## [What you have to do]
Retype the whole of the data exactly.

## [Dataset entries]

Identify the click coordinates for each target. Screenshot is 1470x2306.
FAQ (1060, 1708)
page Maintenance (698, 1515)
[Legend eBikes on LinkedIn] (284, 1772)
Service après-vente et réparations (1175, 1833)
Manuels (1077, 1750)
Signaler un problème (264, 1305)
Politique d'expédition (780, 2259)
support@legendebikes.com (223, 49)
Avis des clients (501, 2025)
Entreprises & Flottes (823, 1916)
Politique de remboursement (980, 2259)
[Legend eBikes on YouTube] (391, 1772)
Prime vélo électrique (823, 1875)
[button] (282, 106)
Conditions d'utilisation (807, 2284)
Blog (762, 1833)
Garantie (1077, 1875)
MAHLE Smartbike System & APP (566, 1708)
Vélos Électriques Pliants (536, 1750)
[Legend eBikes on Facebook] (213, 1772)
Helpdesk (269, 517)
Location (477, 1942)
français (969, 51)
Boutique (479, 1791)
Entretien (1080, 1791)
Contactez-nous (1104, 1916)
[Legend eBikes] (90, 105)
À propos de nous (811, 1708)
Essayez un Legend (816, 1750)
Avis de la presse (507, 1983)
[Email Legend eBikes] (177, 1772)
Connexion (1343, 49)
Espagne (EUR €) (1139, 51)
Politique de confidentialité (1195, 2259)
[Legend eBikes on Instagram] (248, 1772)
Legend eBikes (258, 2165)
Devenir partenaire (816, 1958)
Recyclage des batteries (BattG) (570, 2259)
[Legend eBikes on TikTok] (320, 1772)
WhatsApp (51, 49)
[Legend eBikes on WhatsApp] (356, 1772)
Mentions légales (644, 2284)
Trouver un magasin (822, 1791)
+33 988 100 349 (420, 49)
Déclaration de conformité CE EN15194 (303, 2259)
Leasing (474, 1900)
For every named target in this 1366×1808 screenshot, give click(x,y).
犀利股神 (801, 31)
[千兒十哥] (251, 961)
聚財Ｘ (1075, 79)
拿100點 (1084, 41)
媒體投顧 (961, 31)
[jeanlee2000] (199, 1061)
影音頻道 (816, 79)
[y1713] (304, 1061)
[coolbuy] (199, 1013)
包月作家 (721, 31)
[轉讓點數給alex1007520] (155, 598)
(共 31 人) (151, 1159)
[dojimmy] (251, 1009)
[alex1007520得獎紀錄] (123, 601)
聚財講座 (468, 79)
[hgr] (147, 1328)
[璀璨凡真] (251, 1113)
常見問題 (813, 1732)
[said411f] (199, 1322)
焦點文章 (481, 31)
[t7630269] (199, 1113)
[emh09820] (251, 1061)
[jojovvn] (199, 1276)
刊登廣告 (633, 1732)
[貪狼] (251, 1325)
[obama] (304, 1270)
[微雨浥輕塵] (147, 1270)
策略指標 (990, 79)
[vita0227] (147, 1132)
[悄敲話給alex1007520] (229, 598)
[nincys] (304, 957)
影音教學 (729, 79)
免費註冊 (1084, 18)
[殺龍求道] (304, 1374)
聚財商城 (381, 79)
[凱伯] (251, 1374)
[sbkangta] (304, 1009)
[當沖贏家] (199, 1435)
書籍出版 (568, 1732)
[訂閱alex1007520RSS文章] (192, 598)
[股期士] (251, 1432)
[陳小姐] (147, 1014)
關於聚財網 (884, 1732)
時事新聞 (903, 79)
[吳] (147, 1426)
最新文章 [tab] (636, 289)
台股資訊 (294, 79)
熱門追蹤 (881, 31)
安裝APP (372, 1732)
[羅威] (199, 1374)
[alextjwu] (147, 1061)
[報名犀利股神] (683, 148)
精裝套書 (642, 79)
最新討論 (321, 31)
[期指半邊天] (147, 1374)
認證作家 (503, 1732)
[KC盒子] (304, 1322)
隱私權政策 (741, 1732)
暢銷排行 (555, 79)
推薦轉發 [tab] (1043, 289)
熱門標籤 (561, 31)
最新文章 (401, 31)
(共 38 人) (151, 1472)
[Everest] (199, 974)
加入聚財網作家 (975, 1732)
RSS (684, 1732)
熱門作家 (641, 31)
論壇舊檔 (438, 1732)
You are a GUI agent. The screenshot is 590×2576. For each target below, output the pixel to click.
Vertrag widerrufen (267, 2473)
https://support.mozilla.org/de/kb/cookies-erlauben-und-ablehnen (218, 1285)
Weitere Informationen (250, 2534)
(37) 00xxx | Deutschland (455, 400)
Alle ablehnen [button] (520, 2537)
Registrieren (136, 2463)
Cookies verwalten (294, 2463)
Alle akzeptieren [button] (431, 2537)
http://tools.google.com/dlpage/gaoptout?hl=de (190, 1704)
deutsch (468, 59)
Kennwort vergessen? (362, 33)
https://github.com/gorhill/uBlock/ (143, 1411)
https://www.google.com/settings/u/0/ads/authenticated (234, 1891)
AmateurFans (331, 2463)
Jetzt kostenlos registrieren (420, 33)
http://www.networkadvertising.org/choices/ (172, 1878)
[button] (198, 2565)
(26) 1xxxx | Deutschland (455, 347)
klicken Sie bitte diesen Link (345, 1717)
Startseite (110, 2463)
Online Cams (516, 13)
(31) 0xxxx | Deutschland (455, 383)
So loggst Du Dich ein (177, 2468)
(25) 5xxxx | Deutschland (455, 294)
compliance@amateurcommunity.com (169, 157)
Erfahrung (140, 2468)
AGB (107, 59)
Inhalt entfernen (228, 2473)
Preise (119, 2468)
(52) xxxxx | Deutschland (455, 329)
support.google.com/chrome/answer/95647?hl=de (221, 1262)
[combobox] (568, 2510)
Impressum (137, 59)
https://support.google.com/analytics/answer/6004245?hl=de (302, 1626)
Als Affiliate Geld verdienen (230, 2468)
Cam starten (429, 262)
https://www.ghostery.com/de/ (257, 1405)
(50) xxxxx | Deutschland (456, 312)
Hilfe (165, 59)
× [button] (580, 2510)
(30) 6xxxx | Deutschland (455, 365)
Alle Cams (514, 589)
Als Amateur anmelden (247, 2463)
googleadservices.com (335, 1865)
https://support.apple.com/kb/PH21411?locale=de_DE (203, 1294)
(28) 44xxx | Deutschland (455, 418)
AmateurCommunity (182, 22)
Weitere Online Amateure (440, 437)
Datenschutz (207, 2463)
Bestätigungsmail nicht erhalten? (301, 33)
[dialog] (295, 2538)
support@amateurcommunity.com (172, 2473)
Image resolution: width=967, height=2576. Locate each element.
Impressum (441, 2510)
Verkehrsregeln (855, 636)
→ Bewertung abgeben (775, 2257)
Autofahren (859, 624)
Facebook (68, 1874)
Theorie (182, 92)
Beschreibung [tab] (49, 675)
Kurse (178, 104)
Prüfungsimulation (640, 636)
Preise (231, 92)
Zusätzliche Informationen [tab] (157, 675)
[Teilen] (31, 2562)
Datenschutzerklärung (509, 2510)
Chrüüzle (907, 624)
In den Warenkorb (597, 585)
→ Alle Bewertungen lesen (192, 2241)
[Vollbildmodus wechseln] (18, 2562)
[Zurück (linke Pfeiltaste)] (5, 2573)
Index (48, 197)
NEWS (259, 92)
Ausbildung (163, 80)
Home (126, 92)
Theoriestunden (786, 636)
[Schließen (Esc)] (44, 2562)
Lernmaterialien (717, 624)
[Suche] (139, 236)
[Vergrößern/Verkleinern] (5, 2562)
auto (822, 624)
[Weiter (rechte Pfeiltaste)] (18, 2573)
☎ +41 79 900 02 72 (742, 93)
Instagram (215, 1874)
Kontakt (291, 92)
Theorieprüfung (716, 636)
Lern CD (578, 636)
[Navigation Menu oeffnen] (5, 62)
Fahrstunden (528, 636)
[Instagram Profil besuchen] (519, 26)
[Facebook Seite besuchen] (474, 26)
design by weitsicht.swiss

## [Result for this exercise]
Identify the click coordinates for each target. Screenshot is 1470x2306.
FAQ (1060, 1708)
page Maintenance (698, 1515)
[Legend eBikes on LinkedIn] (284, 1772)
Service après-vente et réparations (1175, 1833)
Manuels (1077, 1750)
Signaler un problème (264, 1305)
Politique d'expédition (780, 2259)
support@legendebikes.com (223, 49)
Avis des clients (501, 2025)
Entreprises & Flottes (823, 1916)
Politique de remboursement (980, 2259)
[Legend eBikes on YouTube] (391, 1772)
Prime vélo électrique (823, 1875)
[button] (282, 106)
Conditions d'utilisation (807, 2284)
Blog (762, 1833)
Garantie (1077, 1875)
MAHLE Smartbike System & APP (566, 1708)
Vélos Électriques Pliants (536, 1750)
[Legend eBikes on Facebook] (213, 1772)
Helpdesk (269, 517)
Location (477, 1942)
français (969, 51)
Boutique (479, 1791)
Entretien (1080, 1791)
Contactez-nous (1104, 1916)
[Legend eBikes] (90, 105)
À propos de nous (811, 1708)
Essayez un Legend (816, 1750)
Avis de la presse (507, 1983)
[Email Legend eBikes] (177, 1772)
Connexion (1343, 49)
Espagne (EUR €) (1139, 51)
Politique de confidentialité (1195, 2259)
[Legend eBikes on Instagram] (248, 1772)
Legend eBikes (258, 2165)
Devenir partenaire (816, 1958)
Recyclage des batteries (BattG) (570, 2259)
[Legend eBikes on TikTok] (320, 1772)
WhatsApp (51, 49)
[Legend eBikes on WhatsApp] (356, 1772)
Mentions légales (644, 2284)
Trouver un magasin (822, 1791)
+33 988 100 349 (420, 49)
Déclaration de conformité CE EN15194 (303, 2259)
Leasing (474, 1900)
For every named target in this 1366×1808 screenshot, give click(x,y).
犀利股神 (801, 31)
[千兒十哥] (251, 961)
聚財Ｘ (1075, 79)
拿100點 (1084, 41)
媒體投顧 (961, 31)
[jeanlee2000] (199, 1061)
影音頻道 (816, 79)
[y1713] (304, 1061)
[coolbuy] (199, 1013)
包月作家 (721, 31)
[轉讓點數給alex1007520] (155, 598)
(共 31 人) (151, 1159)
[dojimmy] (251, 1009)
[alex1007520得獎紀錄] (123, 601)
聚財講座 (468, 79)
[hgr] (147, 1328)
[璀璨凡真] (251, 1113)
常見問題 (813, 1732)
[said411f] (199, 1322)
焦點文章 (481, 31)
[t7630269] (199, 1113)
[emh09820] (251, 1061)
[jojovvn] (199, 1276)
刊登廣告 (633, 1732)
[貪狼] (251, 1325)
[obama] (304, 1270)
[微雨浥輕塵] (147, 1270)
策略指標 (990, 79)
[vita0227] (147, 1132)
[悄敲話給alex1007520] (229, 598)
[nincys] (304, 957)
影音教學 (729, 79)
免費註冊 (1084, 18)
[殺龍求道] (304, 1374)
聚財商城 (381, 79)
[凱伯] (251, 1374)
[sbkangta] (304, 1009)
[當沖贏家] (199, 1435)
書籍出版 (568, 1732)
[訂閱alex1007520RSS文章] (192, 598)
[股期士] (251, 1432)
[陳小姐] (147, 1014)
關於聚財網 (884, 1732)
時事新聞 (903, 79)
[吳] (147, 1426)
最新文章 [tab] (636, 289)
台股資訊 (294, 79)
熱門追蹤 (881, 31)
安裝APP (372, 1732)
[羅威] (199, 1374)
[alextjwu] (147, 1061)
[報名犀利股神] (683, 148)
精裝套書 (642, 79)
最新討論 (321, 31)
[期指半邊天] (147, 1374)
認證作家 (503, 1732)
[KC盒子] (304, 1322)
隱私權政策 (741, 1732)
暢銷排行 (555, 79)
推薦轉發 [tab] (1043, 289)
熱門標籤 (561, 31)
最新文章 (401, 31)
(共 38 人) (151, 1472)
[Everest] (199, 974)
加入聚財網作家 (975, 1732)
RSS (684, 1732)
熱門作家 (641, 31)
論壇舊檔 (438, 1732)
You are a GUI agent. The screenshot is 590×2576. For each target below, output the pixel to click.
Vertrag widerrufen (267, 2473)
https://support.mozilla.org/de/kb/cookies-erlauben-und-ablehnen (218, 1285)
Weitere Informationen (250, 2534)
(37) 00xxx | Deutschland (455, 400)
Alle ablehnen [button] (520, 2537)
Registrieren (136, 2463)
Cookies verwalten (294, 2463)
Alle akzeptieren [button] (431, 2537)
http://tools.google.com/dlpage/gaoptout?hl=de (190, 1704)
deutsch (468, 59)
Kennwort vergessen? (362, 33)
https://github.com/gorhill/uBlock/ (143, 1411)
https://www.google.com/settings/u/0/ads/authenticated (234, 1891)
AmateurFans (331, 2463)
Jetzt kostenlos registrieren (420, 33)
http://www.networkadvertising.org/choices/ (172, 1878)
[button] (198, 2565)
(26) 1xxxx | Deutschland (455, 347)
klicken Sie bitte diesen Link (345, 1717)
Startseite (110, 2463)
Online Cams (516, 13)
(31) 0xxxx | Deutschland (455, 383)
So loggst Du Dich ein (177, 2468)
(25) 5xxxx | Deutschland (455, 294)
compliance@amateurcommunity.com (169, 157)
Erfahrung (140, 2468)
AGB (107, 59)
Inhalt entfernen (228, 2473)
Preise (119, 2468)
(52) xxxxx | Deutschland (455, 329)
support.google.com/chrome/answer/95647?hl=de (221, 1262)
[combobox] (568, 2510)
Impressum (137, 59)
https://support.google.com/analytics/answer/6004245?hl=de (302, 1626)
Als Affiliate Geld verdienen (230, 2468)
Cam starten (429, 262)
https://www.ghostery.com/de/ (257, 1405)
(50) xxxxx | Deutschland (456, 312)
Hilfe (165, 59)
× [button] (580, 2510)
(30) 6xxxx | Deutschland (455, 365)
Alle Cams (514, 589)
Als Amateur anmelden (247, 2463)
googleadservices.com (335, 1865)
https://support.apple.com/kb/PH21411?locale=de_DE (203, 1294)
(28) 44xxx | Deutschland (455, 418)
AmateurCommunity (182, 22)
Weitere Online Amateure (440, 437)
Datenschutz (207, 2463)
Bestätigungsmail nicht erhalten? (301, 33)
[dialog] (295, 2538)
support@amateurcommunity.com (172, 2473)
Image resolution: width=967, height=2576. Locate each element.
Impressum (441, 2510)
Verkehrsregeln (855, 636)
→ Bewertung abgeben (775, 2257)
Autofahren (859, 624)
Facebook (68, 1874)
Theorie (182, 92)
Beschreibung [tab] (49, 675)
Kurse (178, 104)
Prüfungsimulation (640, 636)
Preise (231, 92)
Zusätzliche Informationen [tab] (157, 675)
[Teilen] (31, 2562)
Datenschutzerklärung (509, 2510)
Chrüüzle (907, 624)
In den Warenkorb (597, 585)
→ Alle Bewertungen lesen (192, 2241)
[Vollbildmodus wechseln] (18, 2562)
[Zurück (linke Pfeiltaste)] (5, 2573)
Index (48, 197)
NEWS (259, 92)
Ausbildung (163, 80)
Home (126, 92)
Theoriestunden (786, 636)
[Schließen (Esc)] (44, 2562)
Lernmaterialien (717, 624)
[Suche] (139, 236)
[Vergrößern/Verkleinern] (5, 2562)
auto (822, 624)
[Weiter (rechte Pfeiltaste)] (18, 2573)
☎ +41 79 900 02 72 (742, 93)
Instagram (215, 1874)
Kontakt (291, 92)
Theorieprüfung (716, 636)
Lern CD (578, 636)
[Navigation Menu oeffnen] (5, 62)
Fahrstunden (528, 636)
[Instagram Profil besuchen] (519, 26)
[Facebook Seite besuchen] (474, 26)
design by weitsicht.swiss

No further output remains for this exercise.